There is some controversy about the sources used by Plutarch to prepare his writings, fueled because the biographical genre is not it was precisely a novelty in classical historical literature. In Parallel Lives More than a hundred references to other historians or works appear and it is likely that Plutarch did not have first-hand access to all of them, many of which he would surely know from compilations that included them or from quotes and references made in others. To this must be added that, as he himself stated, his command of Latin was not entirely fluent. Probably among Plutarch's predecessors is the Roman historian Cornelius Nepos, author of On Illustrious Men , who most influenced the thinker of Chaeronea.
Plutarch directs his works to a very defined audience:cultured, educated men with political responsibilities and a relatively high social position.

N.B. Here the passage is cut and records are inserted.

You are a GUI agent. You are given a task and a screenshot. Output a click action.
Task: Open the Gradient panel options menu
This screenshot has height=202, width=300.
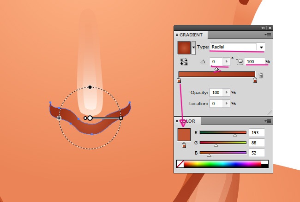(268, 35)
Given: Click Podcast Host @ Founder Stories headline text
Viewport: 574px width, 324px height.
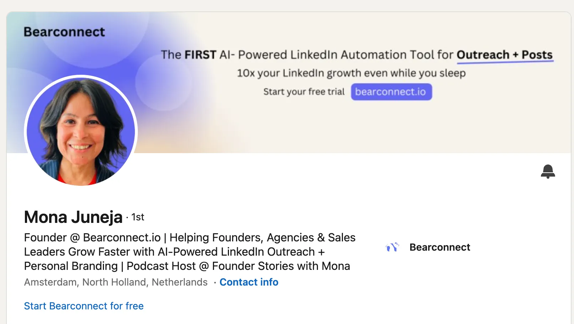Looking at the screenshot, I should (x=238, y=266).
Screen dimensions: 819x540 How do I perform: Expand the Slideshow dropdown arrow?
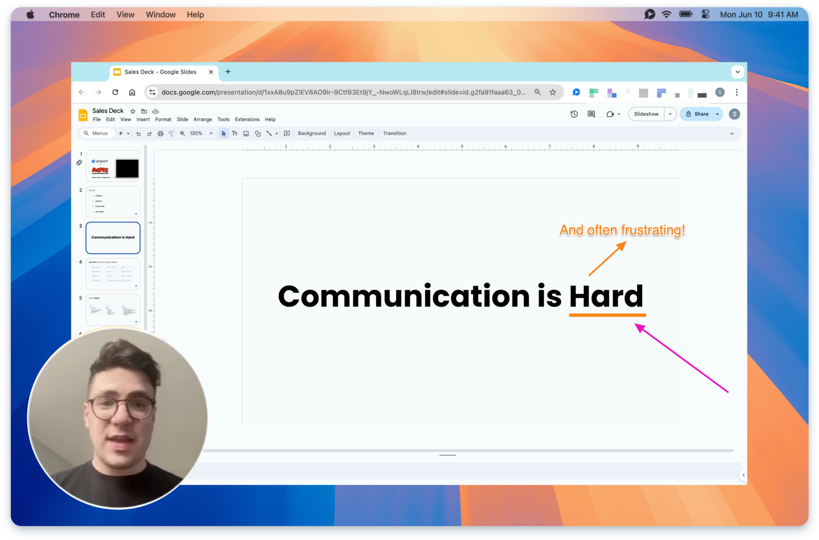point(669,114)
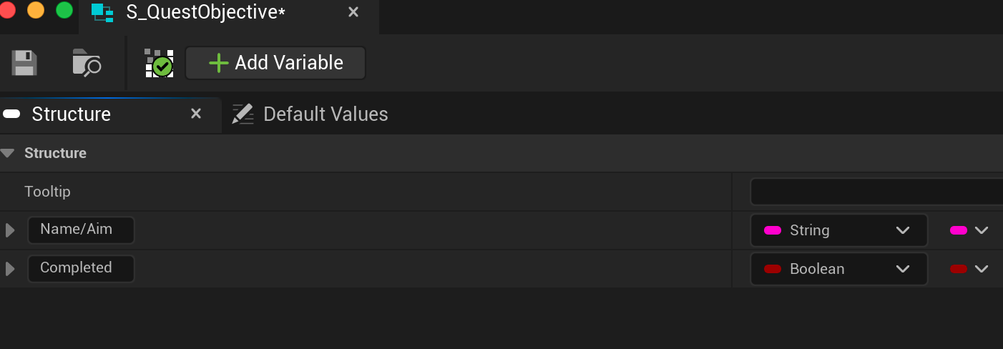1003x349 pixels.
Task: Click the pink String type pill icon
Action: coord(773,230)
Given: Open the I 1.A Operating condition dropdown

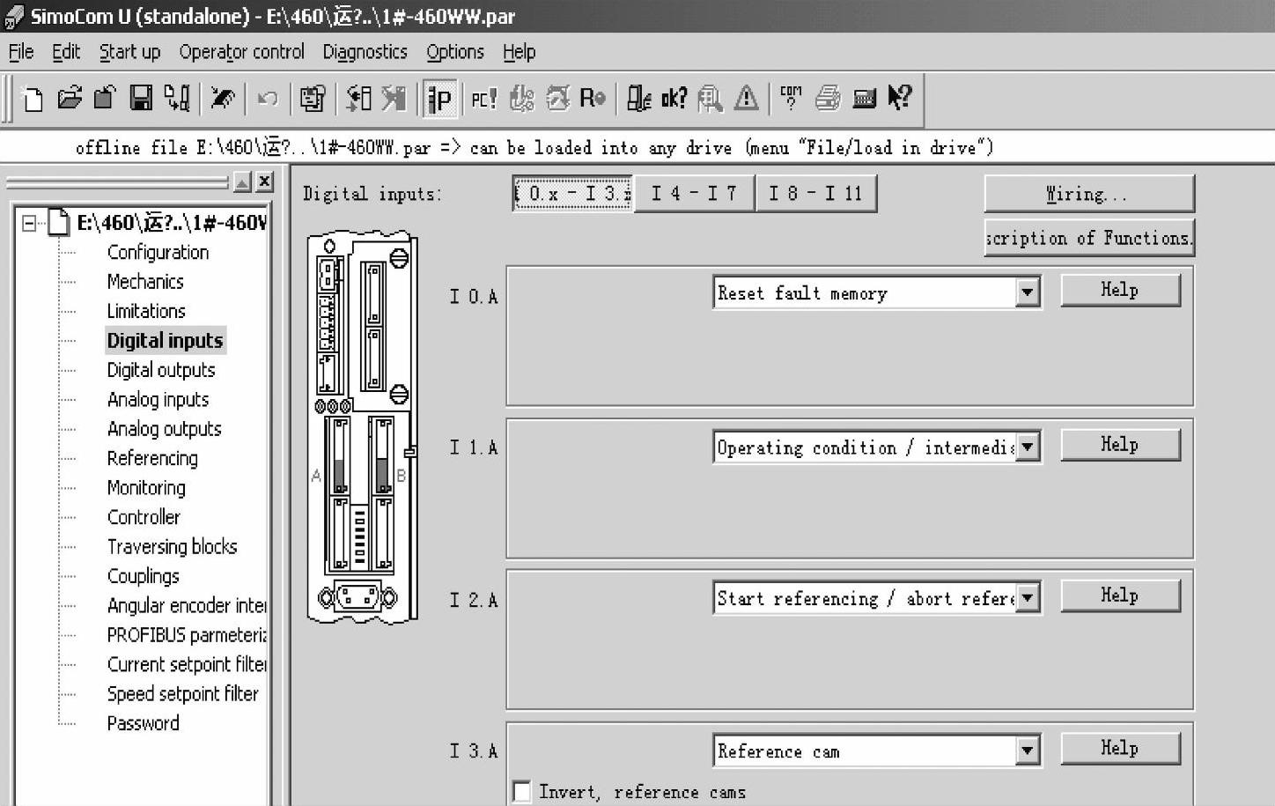Looking at the screenshot, I should click(1027, 447).
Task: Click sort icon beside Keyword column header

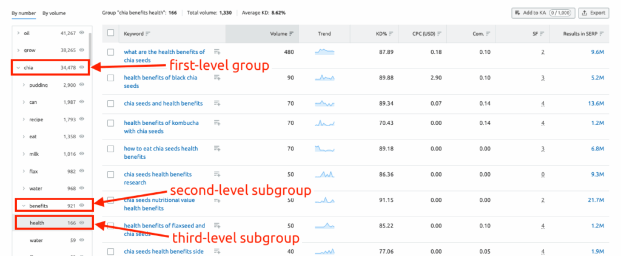Action: pyautogui.click(x=148, y=34)
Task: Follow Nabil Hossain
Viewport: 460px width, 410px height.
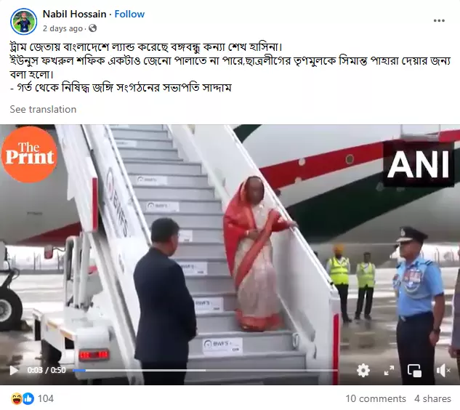Action: (129, 14)
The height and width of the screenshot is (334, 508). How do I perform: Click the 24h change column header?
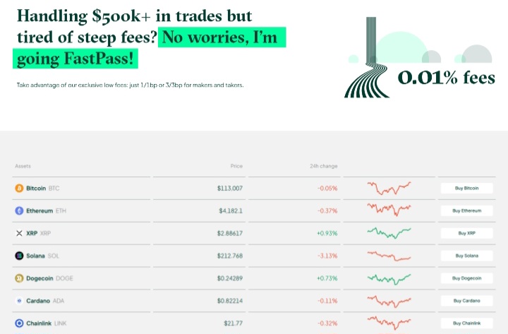[323, 166]
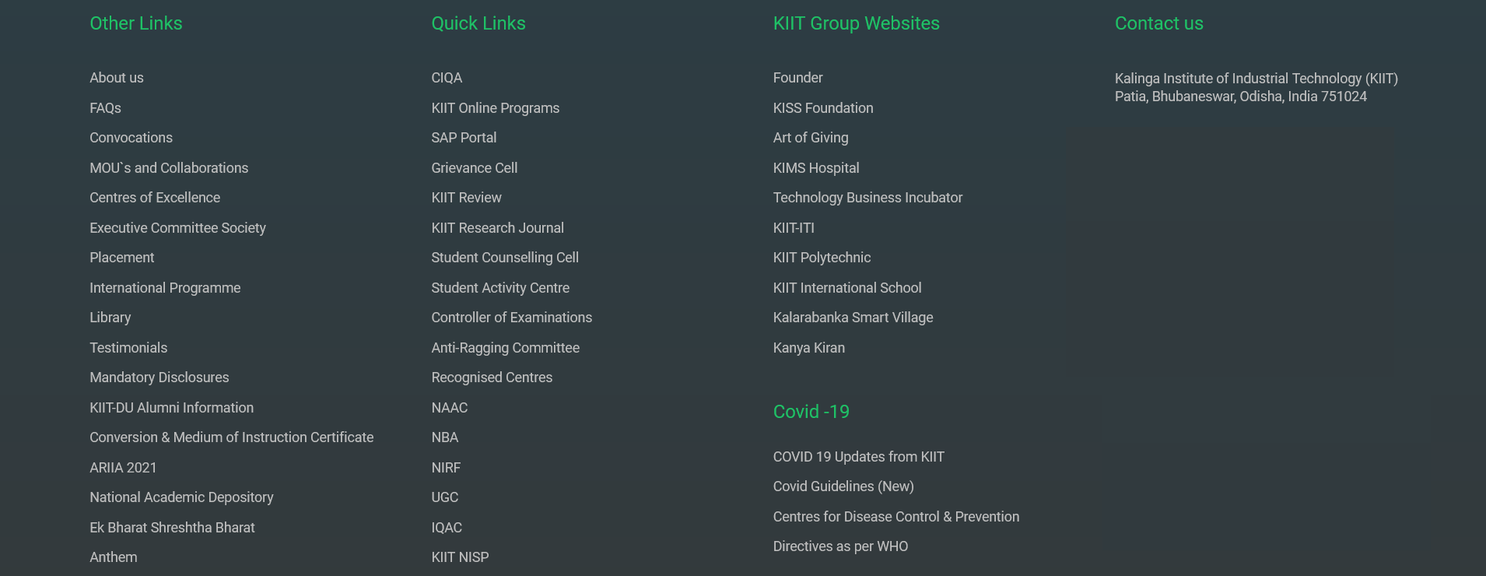Go to SAP Portal

coord(464,138)
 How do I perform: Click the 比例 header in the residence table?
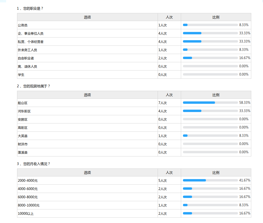(x=216, y=95)
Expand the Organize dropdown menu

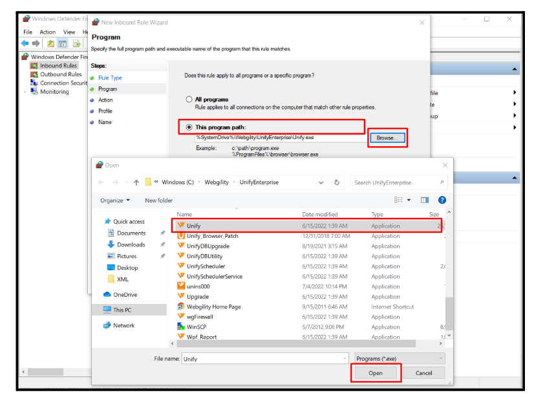coord(114,200)
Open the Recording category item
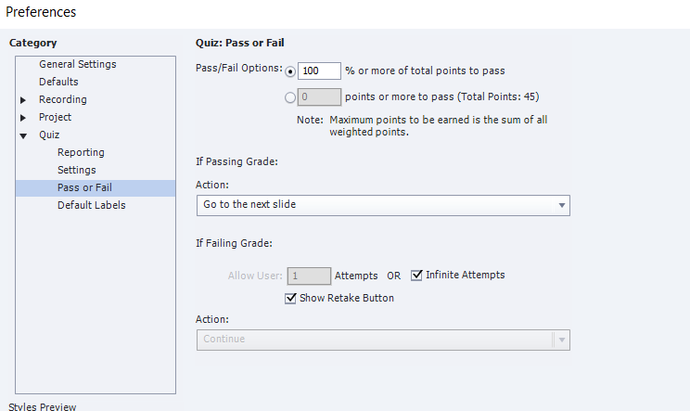Screen dimensions: 690x411 63,99
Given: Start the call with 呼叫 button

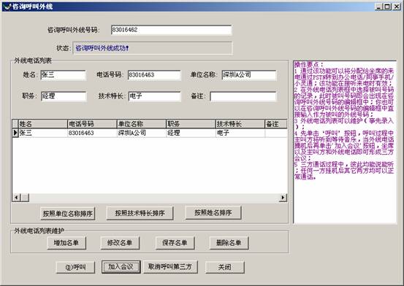Looking at the screenshot, I should tap(75, 267).
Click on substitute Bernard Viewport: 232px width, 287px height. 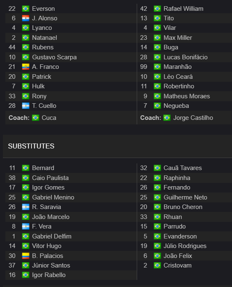coord(43,168)
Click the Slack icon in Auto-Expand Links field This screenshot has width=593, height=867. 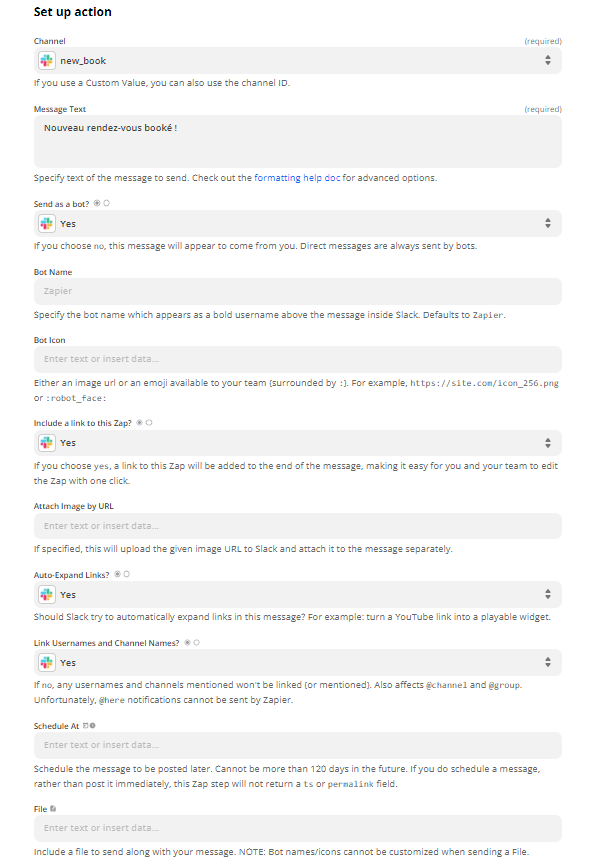click(47, 594)
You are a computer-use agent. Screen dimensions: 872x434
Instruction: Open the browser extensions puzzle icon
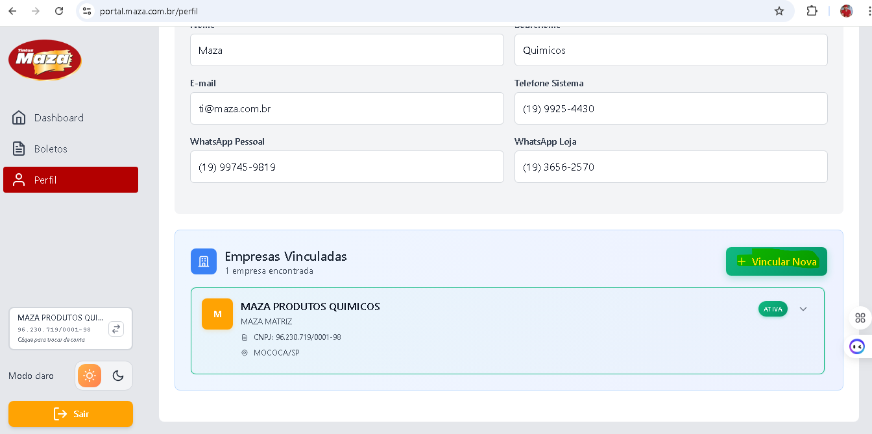812,11
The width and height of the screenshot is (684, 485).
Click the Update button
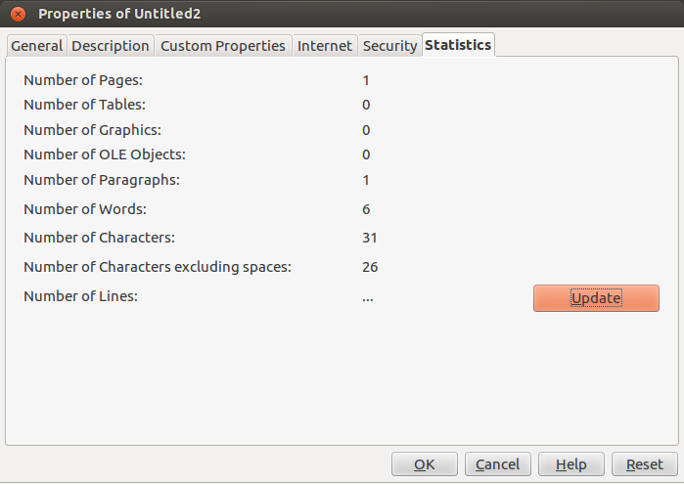tap(596, 298)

They are the ones who can best appreciate (and follow) the examples collected in the Parallel Lives . As his readers already knew the great deeds carried out by the biographies, since they used to have a solid historical formation, the Greek historian allows himself to pay more attention to the details and the personality of those, while omitting (or leaving in the background) plane) the social origin or the chronological location of the protagonist. The result is that the analyzed figures end up being the representatives of "humanity" with its virtues and defects.
Was Plutarch really a historian or just a moralist who used the past as an excuse to expound his ethical ideals? Even though it is not possible to give a definitive answer to the question, no one can deny the historical interest of his work, not only because of his references to the great events of antiquity, but also as a reflection of imperial Roman society. Through the description that he makes of the different characters, we learn details about them that otherwise would have been lost, while at the same time we understand what the moral principles of Rome were in the first century of our era.